25 Nisan 2012 Çarşamba

Warrior

Hazır uzun bir süre sonra yazma şevki gelmişken, son zamanlarda izleyip pek beğendiğim bir filmi paylaşmak istedim.

Warrior; 2011 yapımı başrollerini eski kurtlardan Nick Nolte, son zamanların en parlak isimlerinden Tom Hardy ve Joel Edgerton'un paylaştığı bir "dövüş" draması.


Rocky serisinden etkilenenler muhtemelen bu filmi sevecektir diye tahmin ediyorum. Ancak bir ufak farkla, film boyunca normalde Rocky'nin rakibini dövmesini heyecanla beklerken bu filmde kimin kimi dövmesini istediğinize karar vermeniz pek kolay olmayacak. Filmin en güzel yönlerinden biri de bu duygu zaten.

Yazıyı okuyup filmi izlemeyi düşünenler olabileceğinden filmin tadını kaçırmadan kısa detaylar vermeye çalışacağım.

Nick Nolte yani Paddy Conlon alkolik eski bir antrenör, ve kendisi ile görüşmeyi reddeden iki oğlu var. Biri Tommy (Tom Hardy), diğeri ise Brendan (Joel Edgerton). Tommy daha problemli, soğuk ve serseri bir portre çizerken, Brendan karısı ve çocuğu olan, sorumluluk sahibi bir öğretmen. İki kardeş de dövüş konusunda inanılmaz yetenekli, ve ikisinin de para kazanmak için önemli gerekçeleri var.


Kader, force ya da ne derseniz deyin onun da cilvesiyle bu iki kardeş en büyük MMA (Mixed Martial Arts) turnuvası olan UFC'de (Ultimate Fight Championship) yarışmak üzere karşı karşıya geliyorlar. Ödül muazzam: Tam 5.000.000 dolar. Peki bu ödülü kim alacak?

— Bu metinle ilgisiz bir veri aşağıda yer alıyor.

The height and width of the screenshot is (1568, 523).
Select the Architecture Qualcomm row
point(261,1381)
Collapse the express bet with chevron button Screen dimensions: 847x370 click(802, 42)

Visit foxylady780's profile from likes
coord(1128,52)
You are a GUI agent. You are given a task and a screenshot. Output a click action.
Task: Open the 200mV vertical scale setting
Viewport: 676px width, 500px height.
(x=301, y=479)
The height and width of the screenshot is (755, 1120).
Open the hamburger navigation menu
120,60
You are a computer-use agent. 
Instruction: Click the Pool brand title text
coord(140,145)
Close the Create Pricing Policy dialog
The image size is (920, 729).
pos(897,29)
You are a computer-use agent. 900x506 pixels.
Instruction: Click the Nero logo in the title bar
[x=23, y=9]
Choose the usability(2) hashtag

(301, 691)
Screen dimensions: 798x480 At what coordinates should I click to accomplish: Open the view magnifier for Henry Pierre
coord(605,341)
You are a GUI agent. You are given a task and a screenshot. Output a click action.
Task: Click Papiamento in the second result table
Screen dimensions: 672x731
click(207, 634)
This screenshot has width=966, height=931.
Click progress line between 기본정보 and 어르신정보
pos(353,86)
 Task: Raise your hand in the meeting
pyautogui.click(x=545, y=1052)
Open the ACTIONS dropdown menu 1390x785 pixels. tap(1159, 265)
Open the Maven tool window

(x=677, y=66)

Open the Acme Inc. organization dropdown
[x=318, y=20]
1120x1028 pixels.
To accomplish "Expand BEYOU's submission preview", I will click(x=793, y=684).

İki karakterimizin film ilerledikçe geçmişleri ile ilgili çarpıcı detaylar belirirken resmen bir sağa bir sola kayan bir ibre ile kimi zaman daha asi "kötü çocuk" kardeş Tommy'e, kimi zaman ise daha duygusal görünen "iyi çocuk" kardeş Brendan'a kendinizi daha yakın hissediyorsunuz. Ancak senaristler dengeyi o kadar iyi ayarlamış ki ibre biraz sağa gitse kısa bir süre sonra sola kaymış oluyor.


Pek tabii Nick Nolte'u unutmayalım. Gerçekten çok başarılı bir oyunculuk sergiliyor film boyunca. Hatta kendisinin rol aldığı bazı sahnelerde duygulanmak mümkün. Özellikle de finaldeki gülümsemesi filmdeki en güzel detaylardan biriydi.

Bir kenara yazın, Kaptan Ahab; Moby Dick.


Ve dövüş sahneleri. Final dövüşlerinde çok güzel sahneler mevcut; drama olsun, etkileyici olsun deyip bu kısım aceleye getirilmemiş. MMA epey haşin bir stil; çataçut tam anlamıyla "Allah ne verdiyse girme" metodunu da yer yer izlemek mümkün. Street Fighter'ı hatırlatan bazı hareketleri de dövüşlerde görebilirsiniz. (Şahsen Zangief'in kulaklarını çınlattığım oldu) Ayrıca kardeşlerin dövüşleri sırasında da gayet kendinizi sevinir, üzülür, maç izleme psikolojisinde bulabilirsiniz. (Mesela şimdi aklıma Ivan Drago'nun dayak yemesi geldi)


Bir parantez; Tom Hardy, her geçen gün yıldızı biraz daha yükseliyor. Christopher Nolan'ın keşfi diyebiliriz aslında kendisi için. Inception'da oynadıktan sonra bir diğer güçlü yapım Tinker Tailor Soldier Spy'da rol aldı ve asıl bombayı bu senenin en çok beklenen filmlerinden biri olan The Dark Knight Rises'ta filmin kötü adamı Bane'i oynayarak patlatacak gibi duruyor. (Hatırlatalım, tekrar bir Nolan yapımı) Batman efsanesinin en karanlık sahnelerinden birine imzasını atacağını düşünürsek, sonucu ben de merakla bekliyorum.


Filmi izlerken diğer kardeşi nereden tanıyorum ben diye içten içe tepindikten sonra baktım ki kendisini King Arthur'da izlemişiz, bir de Revenge of the Sith'in sonunda Owen Lars olarak. (A New Hope geçiş sahnesi)

Hem vurdu kırdı, hem de drama seviyorsanız kesinlikle kaçırmayın derim. Babaların da memnuniyetle izleyebileceği bir film olduğu kesin. Anneler de izlesin ayrıca, ne güzel işte.